» **Problem to work on**:
Report each line in the records below that contains the string "height", reproducing every such line in full.

» **Records from a pointing dataset**:
———

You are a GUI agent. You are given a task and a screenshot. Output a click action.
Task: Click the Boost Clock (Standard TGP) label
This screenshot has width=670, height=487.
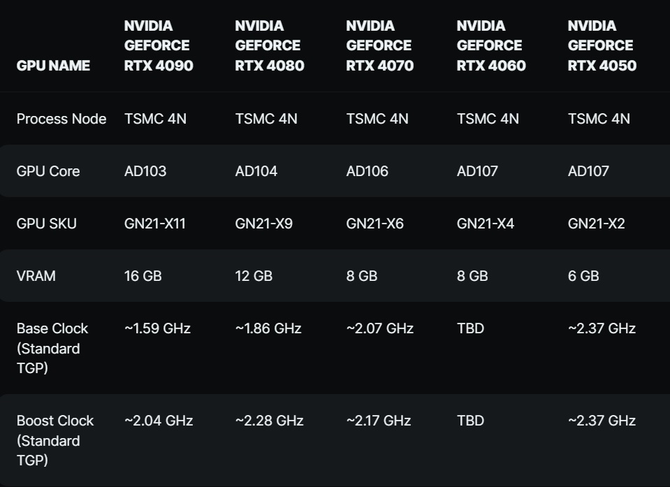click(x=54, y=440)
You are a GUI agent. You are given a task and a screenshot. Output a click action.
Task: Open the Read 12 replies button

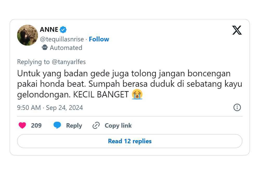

———

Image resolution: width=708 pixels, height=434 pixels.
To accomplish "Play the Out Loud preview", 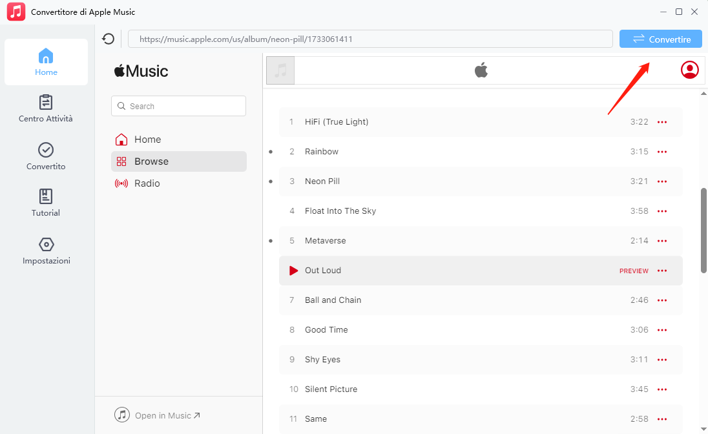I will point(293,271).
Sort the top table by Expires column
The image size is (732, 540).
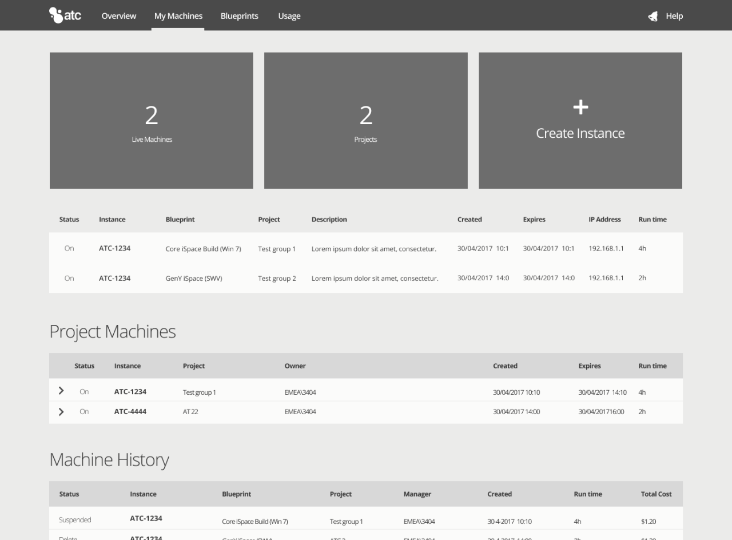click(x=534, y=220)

———

» **Output of the exercise**:
This screenshot has width=670, height=487.
Image resolution: width=708 pixels, height=434 pixels.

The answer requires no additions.